When two people have an equal number of edits, why can't they be listed as equal in rank? I am quite sure the computer program (or whatever it is) can handle this simple math calculation. No? Joseph A. Spadaro (talk) 04:10, 11 May 2016 (UTC)

Anyone? Joseph A. Spadaro (talk) 04:32, 7 June 2016 (UTC)
Pinging MZMcBride, the operator of the bot that updates the lists. SiBr4 (talk) 11:32, 7 June 2016 (UTC)
Thanks. Joseph A. Spadaro (talk) 16:15, 7 June 2016 (UTC)
Hi Joseph A. Spadaro. The numbering is simple enumeration, not a ranking. ;-) --MZMcBride (talk) 20:57, 8 June 2016 (UTC)
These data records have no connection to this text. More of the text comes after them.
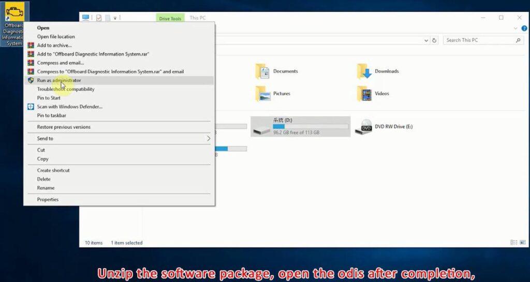Screen dimensions: 530x282
Task: Open the Customize Quick Access Toolbar dropdown
Action: click(115, 18)
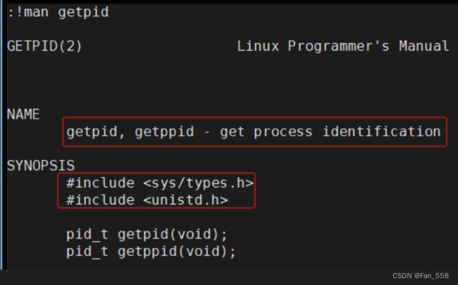
Task: Click the word 'identification' in NAME box
Action: (x=382, y=131)
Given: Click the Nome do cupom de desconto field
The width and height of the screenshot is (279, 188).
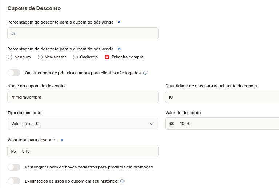Looking at the screenshot, I should pos(83,97).
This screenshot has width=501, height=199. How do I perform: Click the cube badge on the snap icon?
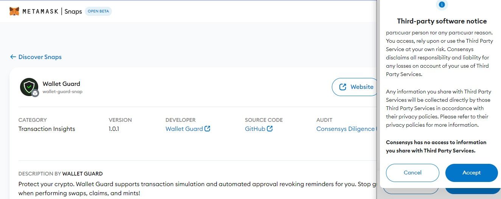35,93
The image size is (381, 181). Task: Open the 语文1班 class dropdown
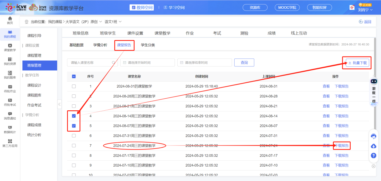pyautogui.click(x=121, y=22)
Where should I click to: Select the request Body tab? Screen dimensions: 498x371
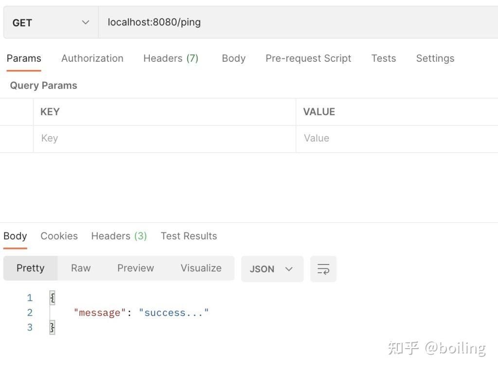(x=233, y=58)
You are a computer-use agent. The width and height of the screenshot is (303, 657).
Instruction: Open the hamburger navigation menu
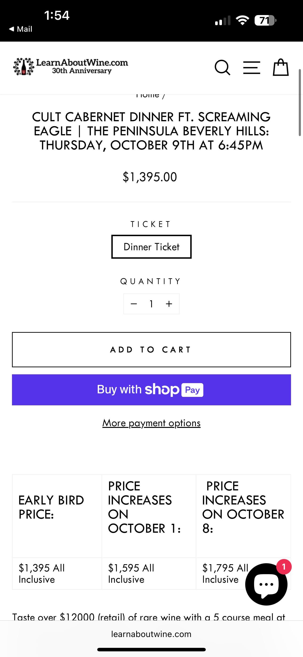(251, 68)
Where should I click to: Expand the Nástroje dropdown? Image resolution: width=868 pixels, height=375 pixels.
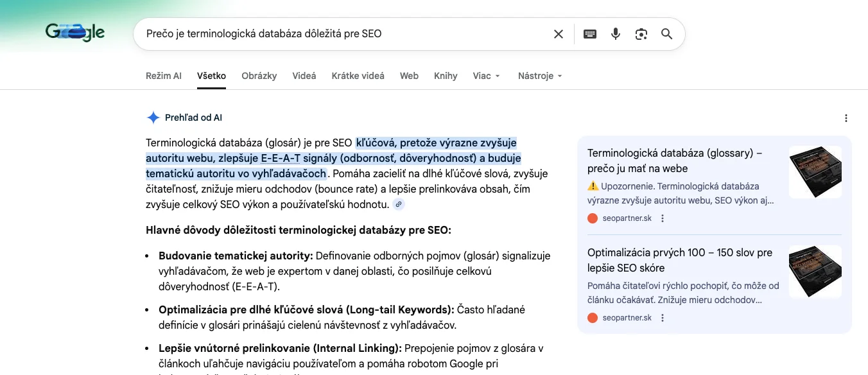click(x=540, y=76)
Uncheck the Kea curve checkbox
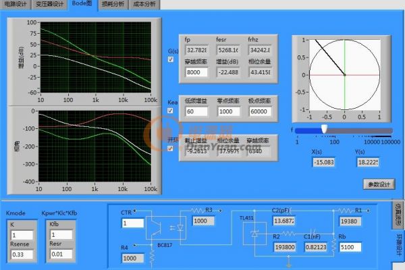 (170, 111)
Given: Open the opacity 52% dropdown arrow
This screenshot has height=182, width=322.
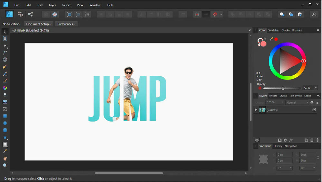Looking at the screenshot, I should coord(316,88).
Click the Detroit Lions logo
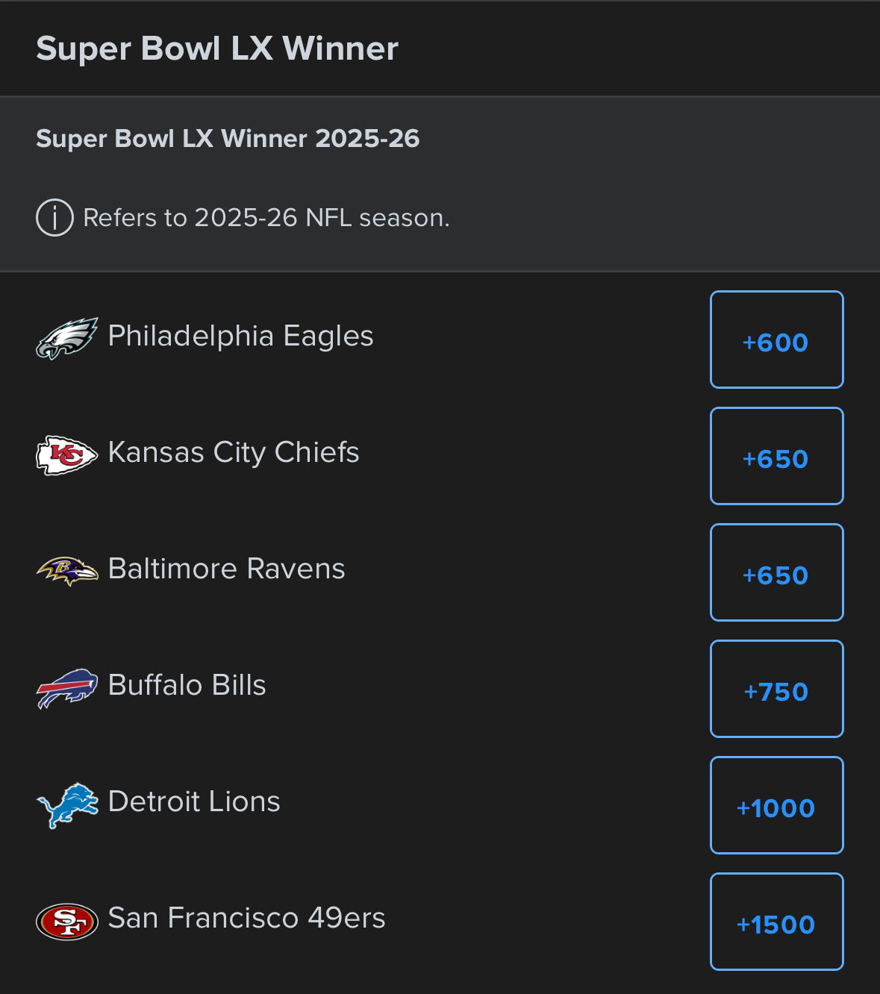 pyautogui.click(x=67, y=804)
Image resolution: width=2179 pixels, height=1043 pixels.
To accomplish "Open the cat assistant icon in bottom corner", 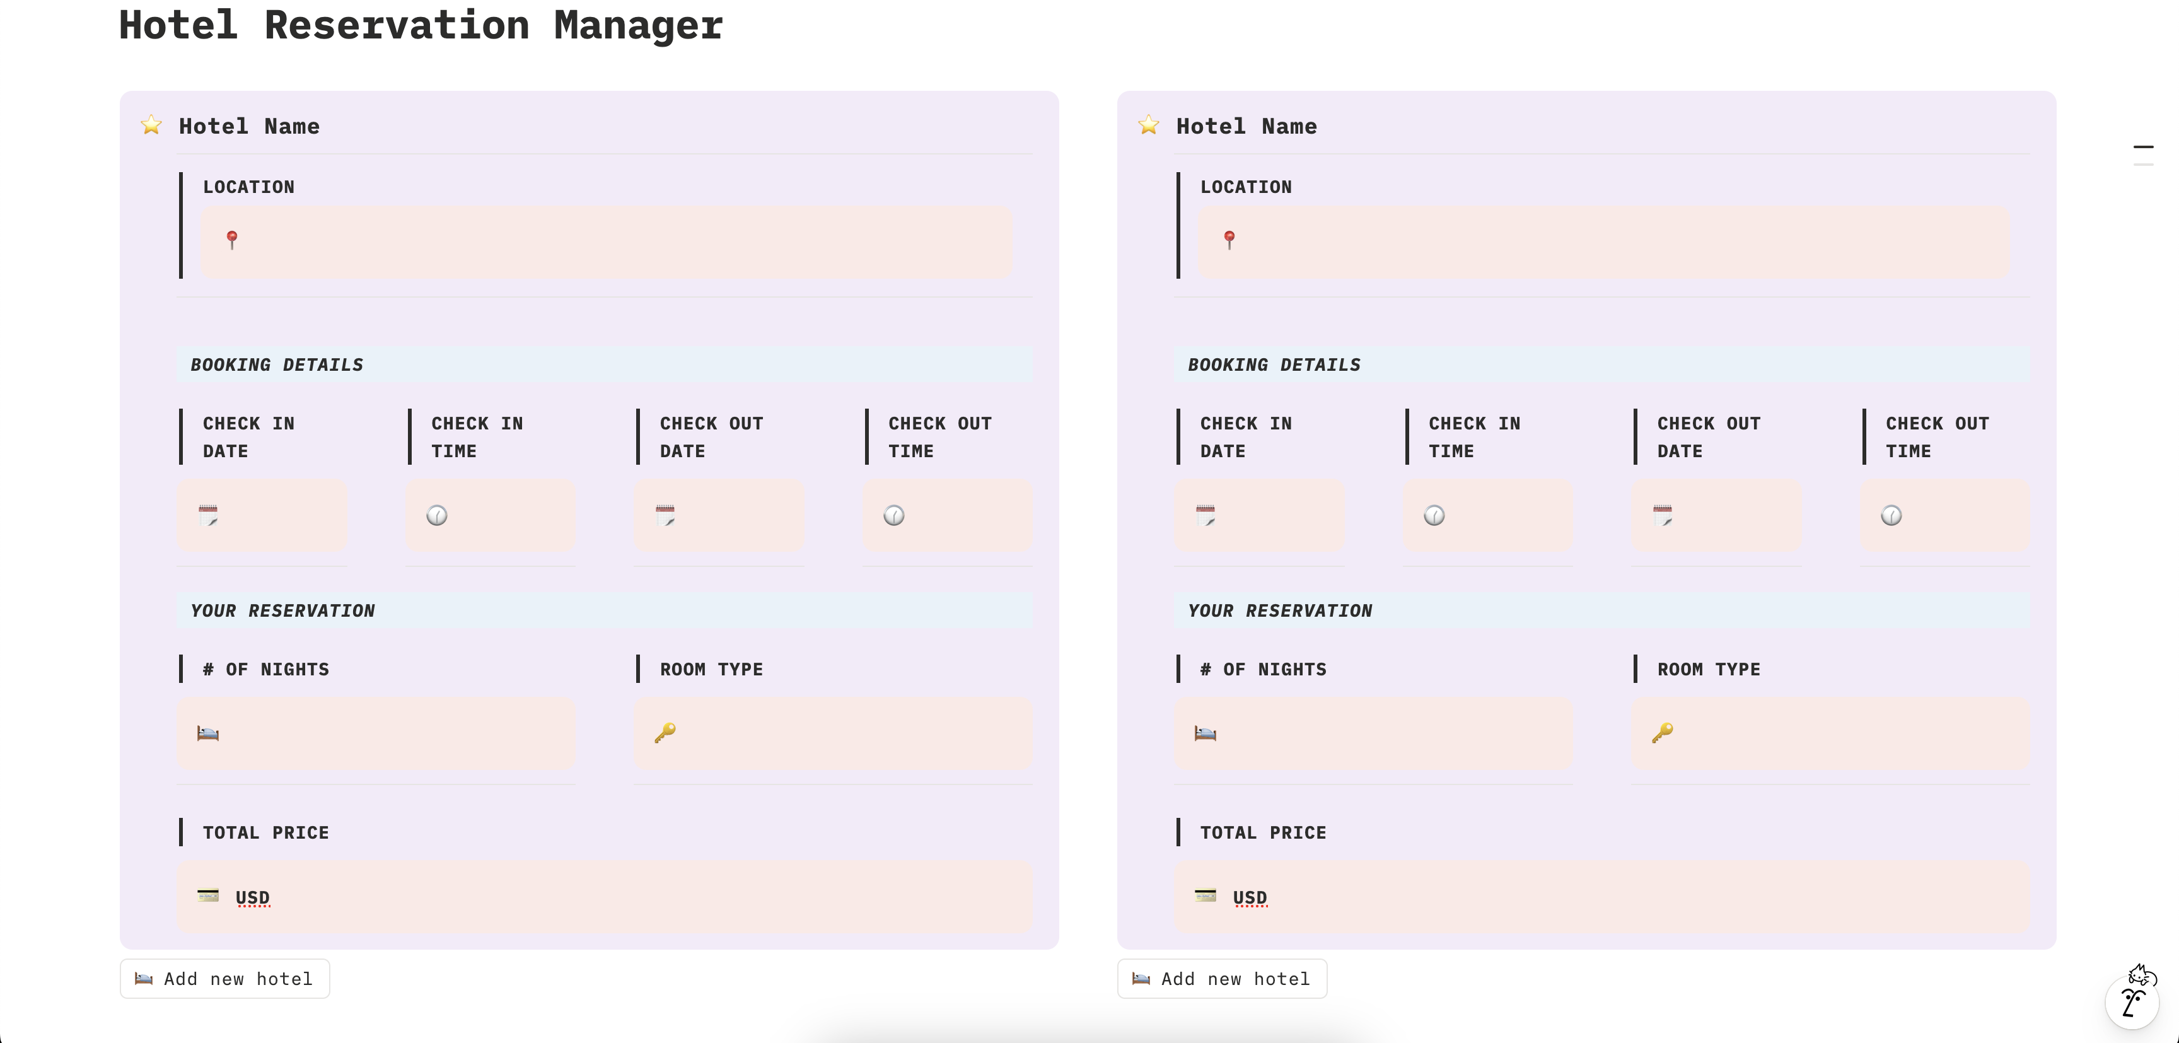I will click(x=2133, y=998).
@MZMcBride: Hi. Thanks. Of course, it's a ranking. If it is indeed simply an enumeration, what order is the list in? Is it in alphabetical order? If it were simply an enumeration, the list would have all 5,000 people in alphabetical order with an indication of how many edits they have. Then, the number would be an enumeration of the people in the list. This list is ranked from Person #1 down to Person #5,000. And the highest person is ranked (not enumerated) as #1 and the 5000th person is ranked (not enumerated) as #5000. Or are you saying that it's a huge coincidence that the listing of how many edits a user has is listed in decreasing order? That's just a simple coincidence, that they are enumerated that way? And if the list is called "Top 5,000 Editors", we know that the enumeration is 5,000. Why would we need it enumerated at all, in that case? All in all, your reply does not make any sense at all. And you are using semantics. We all know it's a rank, not an enumeration. If indeed it were an enumeration, there would be no need for the number (since we know the list is a list of 5,000 people). What part am I missing? Joseph A. Spadaro (talk) 00:25, 9 June 2016 (UTC)
Hi Joseph A. Spadaro. I suppose the part you're missing is the emoticon (;-)). My reply was only half-serious.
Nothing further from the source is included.